Entre a utopia e a distopia digital: o novo espírito do capitalismo

Imagine que, dada uma redução dos postos de trabalho causada pela IA e robótica, há uma revolução no ensino e novos arranjos socioprofissionais num mundo com menos propriedade e mais acesso serviços.

You may say, I´m a dreamer
But I´m not the only one
I hope someday, you will join us
And the world will live as one

John Lennon

Caro leitor, caro cidadão, depois de ter passado pelos estados da matéria, sólido e líquido, imagine-se, agora, em trânsito para o estado gasoso, para o universo misterioso e enigmático do ciberespaço. Não vou viajar entre o cenário utópico de Star Trek e o cenário distópico de Matrix, vou apenas fazer algumas anotações que eu considero verosímeis nesta nossa transição para a hibridação complexa da realidade.

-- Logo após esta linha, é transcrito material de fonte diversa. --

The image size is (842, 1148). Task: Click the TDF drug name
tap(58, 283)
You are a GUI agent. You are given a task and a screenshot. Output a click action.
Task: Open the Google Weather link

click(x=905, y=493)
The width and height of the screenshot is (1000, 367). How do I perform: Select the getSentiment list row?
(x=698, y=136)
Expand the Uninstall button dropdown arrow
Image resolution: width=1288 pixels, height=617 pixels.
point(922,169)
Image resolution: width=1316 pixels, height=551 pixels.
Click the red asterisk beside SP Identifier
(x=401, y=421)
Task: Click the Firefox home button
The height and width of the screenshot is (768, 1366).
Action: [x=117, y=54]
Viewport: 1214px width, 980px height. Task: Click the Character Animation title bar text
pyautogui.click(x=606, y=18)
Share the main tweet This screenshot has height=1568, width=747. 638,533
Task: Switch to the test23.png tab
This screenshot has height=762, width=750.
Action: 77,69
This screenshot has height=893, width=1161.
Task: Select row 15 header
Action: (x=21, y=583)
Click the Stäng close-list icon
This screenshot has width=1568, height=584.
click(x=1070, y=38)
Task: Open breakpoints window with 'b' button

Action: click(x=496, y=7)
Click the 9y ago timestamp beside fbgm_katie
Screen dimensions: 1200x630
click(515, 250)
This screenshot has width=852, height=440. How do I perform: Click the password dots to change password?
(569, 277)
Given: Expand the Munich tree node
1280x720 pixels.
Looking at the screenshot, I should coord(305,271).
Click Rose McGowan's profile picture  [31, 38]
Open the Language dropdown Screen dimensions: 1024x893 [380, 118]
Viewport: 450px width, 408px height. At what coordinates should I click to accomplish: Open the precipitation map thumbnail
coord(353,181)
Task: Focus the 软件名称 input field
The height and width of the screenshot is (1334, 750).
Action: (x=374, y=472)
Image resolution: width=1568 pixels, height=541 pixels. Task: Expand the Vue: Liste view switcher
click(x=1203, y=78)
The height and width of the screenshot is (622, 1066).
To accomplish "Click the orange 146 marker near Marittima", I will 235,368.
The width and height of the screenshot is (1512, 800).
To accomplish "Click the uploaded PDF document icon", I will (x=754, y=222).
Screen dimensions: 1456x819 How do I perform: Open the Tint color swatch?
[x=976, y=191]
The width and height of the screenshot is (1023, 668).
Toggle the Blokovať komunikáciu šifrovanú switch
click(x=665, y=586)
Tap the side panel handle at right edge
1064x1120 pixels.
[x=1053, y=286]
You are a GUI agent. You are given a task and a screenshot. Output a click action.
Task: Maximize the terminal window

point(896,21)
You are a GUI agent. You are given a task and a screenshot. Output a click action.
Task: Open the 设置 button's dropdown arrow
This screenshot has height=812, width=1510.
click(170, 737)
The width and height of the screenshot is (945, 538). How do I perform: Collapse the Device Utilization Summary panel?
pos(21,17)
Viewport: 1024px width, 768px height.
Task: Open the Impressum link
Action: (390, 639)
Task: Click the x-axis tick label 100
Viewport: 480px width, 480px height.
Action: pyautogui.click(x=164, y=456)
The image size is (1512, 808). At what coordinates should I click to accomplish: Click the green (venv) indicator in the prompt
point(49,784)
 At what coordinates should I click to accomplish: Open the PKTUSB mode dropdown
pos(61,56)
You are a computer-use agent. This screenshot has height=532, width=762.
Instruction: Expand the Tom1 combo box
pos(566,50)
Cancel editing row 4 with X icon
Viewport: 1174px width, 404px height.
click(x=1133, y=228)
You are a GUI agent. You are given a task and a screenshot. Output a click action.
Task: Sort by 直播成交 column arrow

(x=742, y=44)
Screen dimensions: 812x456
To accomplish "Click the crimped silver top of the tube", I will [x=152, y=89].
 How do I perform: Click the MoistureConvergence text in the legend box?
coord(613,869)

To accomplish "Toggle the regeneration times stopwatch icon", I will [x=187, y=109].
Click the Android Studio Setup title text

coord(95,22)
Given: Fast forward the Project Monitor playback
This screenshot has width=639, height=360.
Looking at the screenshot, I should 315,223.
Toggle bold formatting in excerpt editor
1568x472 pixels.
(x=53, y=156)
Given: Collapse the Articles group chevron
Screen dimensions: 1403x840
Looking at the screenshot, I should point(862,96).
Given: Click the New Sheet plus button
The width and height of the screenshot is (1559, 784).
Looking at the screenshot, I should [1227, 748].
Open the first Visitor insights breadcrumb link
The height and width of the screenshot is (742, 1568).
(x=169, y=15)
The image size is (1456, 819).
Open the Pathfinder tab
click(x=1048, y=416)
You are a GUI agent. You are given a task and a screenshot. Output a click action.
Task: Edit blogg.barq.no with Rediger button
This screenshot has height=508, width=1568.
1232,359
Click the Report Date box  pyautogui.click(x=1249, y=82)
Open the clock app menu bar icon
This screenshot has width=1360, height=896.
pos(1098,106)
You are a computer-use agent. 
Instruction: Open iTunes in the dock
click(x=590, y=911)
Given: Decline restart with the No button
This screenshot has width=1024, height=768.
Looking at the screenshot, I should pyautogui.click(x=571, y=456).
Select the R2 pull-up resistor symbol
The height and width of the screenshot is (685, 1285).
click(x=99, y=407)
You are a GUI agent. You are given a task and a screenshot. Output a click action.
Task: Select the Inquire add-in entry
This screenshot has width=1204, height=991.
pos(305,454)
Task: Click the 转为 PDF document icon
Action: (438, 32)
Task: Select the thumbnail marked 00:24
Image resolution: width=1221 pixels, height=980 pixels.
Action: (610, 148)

Imagine que, doravante, nessa fase de transição, o principal protagonista passa a ser a inteligência artificial (IA), sob múltiplas formas, desde a Internet das coisas (IOT) até às tecnologias de interface neuronal que fundem a inteligência humana com a inteligência artificial em direção a outras formas de pensamento e atitude, mesmo da nossa consciência mais íntima.

Imagine que uma parte substancial da nossa vida ativa está condicionada pelo regime climático do antropoceno e que daí decorrem severas medidas de sustentabilidade, algumas até de confinamentos periódicos e mobilidade reduzida, que se traduzem numa redução substancial de veículos de combustão interna substituídos por veículos autónomos elétricos como parte das medidas de mitigação às alterações climáticas.

Imagine que a nossa vida quotidiana decorre em cidades inteligentes e criativas e que, em nome da inteligência coletiva e do bem comum, se quisermos, em nome da digitalização e da analítica urbanas, somos objeto de uma vigilância constante, desde uma simples câmara de observação até às técnicas mais sofisticadas de reconhecimento facial e construção de perfis psicográficos.

Imagine que uma parte substancial da nossa vida profissional decorre em universo virtual imersivo no seio do dispositivo tecnológico denominado metaverso e que nesse âmbito temos a companhia privilegiada de assistentes de IA, com os quais interagimos, o que nos converte, cada vez mais, numa espécie de híbrido tecnológico de interação virtual.

Imagine que, em virtude de uma redução substancial dos postos de trabalho pela IA e a robótica, e o aumento correlativo do teletrabalho, se verifica uma revolução no ensino convencional e, também, na organização das profissões e dos mercados de trabalho, com o aumento da intermitência e a formação de novos arranjos socioprofissionais que juntam trabalho, recreação e lazer, num universo onde há cada vez menos propriedade e mais acesso e prestação de serviço.

Imagine que o envelhecimento, o desemprego de longa duração, o trabalho intermitente, a iliteracia digital, a pobreza e a doença crónica, o fluxo crescente de refugiados, fazem uma mistura de tal modo explosiva que o Estado-administração decide criar um rendimento mínimo garantido sob determinadas condições onde se inclui o cumprimento de regras mínimas de crédito social em áreas de economia do bem público e comum devidamente observadas e vigiadas pelo sistema geral de inteligência coletiva assessorada pela IA.

Imagine que o acesso a este rendimento mínimo garantido se faz através de uma conta bancária de moeda digital devidamente controlada pelo sistema tecnológico e financeiro, sendo que a gestão desta conta leva em devida consideração os comportamentos sociais que foram estabelecidos pelo sistema de crédito social, com o débito em conta das multas e penalizações que são aplicáveis.

Imagine que o desenvolvimento cada vez mais autónomo da IA, sob múltiplas formas, nos sobressalta e preocupa no que diz respeito às armas de destruição massiva, à emissão de moeda digital, à circulação dos criptoativos, à guerra cibernética e ao ciberterrorismo, de tal modo que estamos num número crescente de áreas à beira da confrontação e da guerra.

Imagine a vastidão do universo informativo do Big Data sob o comando da IA e das máquinas inteligentes, pense no universo corporativo do capitalismo de vigilância que lhe corresponde e interrogue-se sobre o caos informacional e comunicacional que resulta de uma IA que recolhe, trata, padroniza e recomenda em escala alargada sobre o nosso quotidiano; o que diria, neste contexto, o filósofo Habermas acerca da sua teoria do agir comunicacional e o que fazer no futuro próximo com a política regulatória da IA.

Não creio, apesar de tudo, que seja este o novo espírito do capitalismo, mas suspeito que as democracias liberais do ocidente têm aqui muito trabalho pela frente. Entre o Star Trek e o Matrix há muitas escolhas para fazer. Como sempre, a dose é o veneno.